It’s been a long time, depuis le dernier post, non ?
Qu’ai-je fait depuis ? Un week-end avec mon chéri, à base de fat repas (ou presque), de promenade, de pluie, de musée. Le Tokyo Metropolitan Museum, un truc du genre. Beaubourg c’est quand même incomparable, à côté. Mais bon, pourquoi pas… y’a des trucs pas trop moches malgré tout, et une sympathique expo photo gratuite.
Et ensuite… la semaine. Dure semaine. L’impression de n’avoir jamais assez dormi quand, le matin, je me prends la tête sur un bug du logiciel de calcul, ou de mon code, je ne sais pas encore, j’attends une réponse du grand monsieur qui se penche sur le problème, que je ne recevrai pas avant lundi après-midi, le temps du week-end et d’une visite à Todai.
Un difficile retour à la routine quotidienne peut-être. Le week-end dernier a été bien chargé, et agréable malgré la pluie. A côté de ça, la semaine a été longue, éprouvante mais vide.
Si ce n’est pour une soirée avec deux collègues, qui pourraient être mes parents, et qui voulaient pour l’un me connaître un peu, et pour l’autre me faire connaître, sauf que les jeunes collègues invités ont apparemment pris peur et subtilement décliné l’invitation. Je leur fais peur, il paraît. Mais il paraît aussi qu’ils sont déjà difficiles à sortir pour une simple réunion de travail autour d’un verre après le boulot… Bref, une grande entreprise d’intégration de la jeune génération qui est difficile. Étonnant dans une société japonaise où je croyais que la culture du nomikai était ancrée. Mais il semblerait que la crainte des jeunes s’explique par une peur du chef, une appréhension à avoir à exprimer ses opinions, même face à un chef qui pourtant s’échine à leur faire comprendre que toute opinion est bonne, quelle que soit l’âge ou le sexe ou la formation de la personne. C’est une discussion intéressante que j’ai eue hier soir.
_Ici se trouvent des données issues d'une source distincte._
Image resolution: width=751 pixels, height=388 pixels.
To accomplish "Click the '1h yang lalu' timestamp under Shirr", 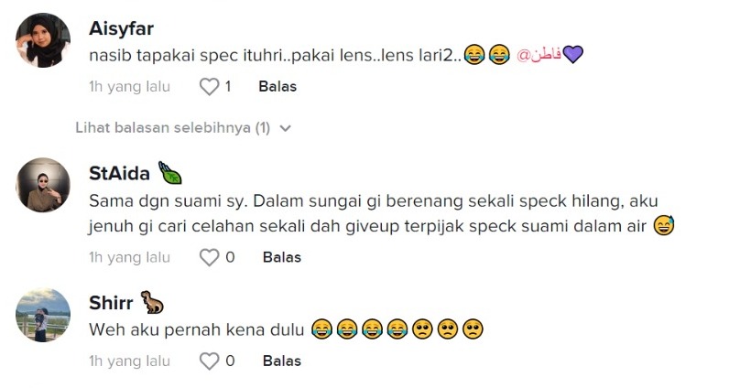I will click(x=130, y=361).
Le lieu était sympathique, je l’ai apprécié dès ma sortie du métro, je n’ai peut-être pas été suffisamment lucide ensuite pour capter l’ambiance réelle du lieu. Akasaka, quartier au nord de Roppongi, avec une présence gaijin non négligeable mais non ostensible, des immeubles de bureaux, de télé (TVS), de banque (HSBC), quartier d’immeubles récents, modernes, rues pavées, piétonnes. Plutôt calme dans les rues, pas de foule, mais des petits cafés, pubs, bars, restos, remplis à craquer. Un peu d’élitisme sans arrogance. L’arty chic, le bobo pas prétentieux. J’ai beaucoup aimé.
C’est accessoirement l’un des quartiers les plus chers de Tokyo, foncièrement parlant, et c’est pas non plus donné pour boire et manger; le cours de la bière est à peine moins élevé qu’à Paris (quoique la bière soit meilleure au même prix), et celui du ramen est équivalent au cours parisien (bol de base à 700 yens, chashu à 1050 yens, mais à ce prix on a le choix du bouillon, de la cuisson des pâtes, de la quantité de poireaux ciboule, du piquant, etc.)
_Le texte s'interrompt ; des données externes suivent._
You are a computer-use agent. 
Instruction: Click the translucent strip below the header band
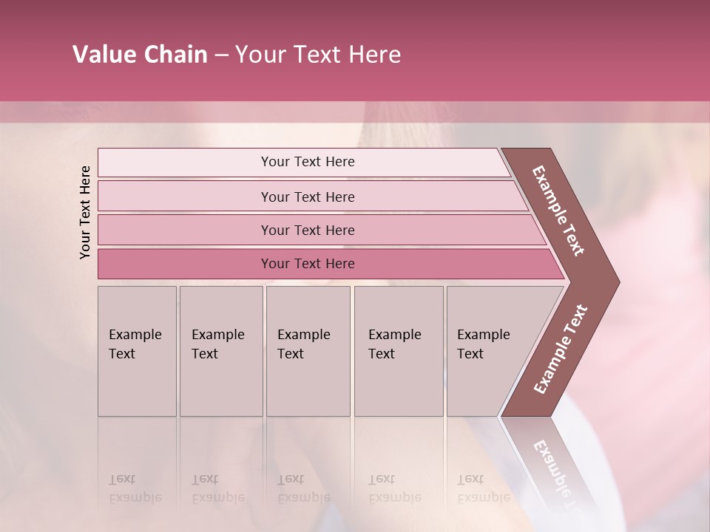point(355,112)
Mais c’est à cent lieues de l’ambiance un poil malsaine de Shinjuku, où, entre les bars à putes de Kabukichô et les jeunes salarymen éméchés, les jeunes nippones habillées comme des idoles, que certains en France diraient qu’elles font tout pour se faire violer, finissent à tituber avec autant de classe que Britney Spears lors de ses meilleurs moments en sortie de beuverie organisée.
C’est moins funky que la jeunesse de Shibuya aussi, où, bien que les filles ne soient pas habillées très différemment, c’est plus le côté jeune et déluré qui ressort, occultant tout le côté dirty insufflé par les enseignes trop racoleuses de Shinjuku.
C’est plus âgé, plus posé. Plus sympa pour retrouver des amis et discuter en paix. De toutes façons, vu les prix, il est plutôt déconseillé de se mettre une caisse dans ce quartier, et puis, ça ferait tâche à côté du Maxim’s de Paris.
En fait, c’est l’idée que je me fais des quartiers branchés (mais tranquilles) de NYC, peut-être que cette ville me plairait, finalement ? (C’est peut-être juste l’imaginaire Sex and the City, que je n’ai jamais regardé…)
Accessoirement, si on veut vraiment se faire une soirée lose par là-bas, il y a quand même la traditionnelle chaîne de karaoké et le pachinko (que j’ai testé!) près de la station Akasaka-mitsuke.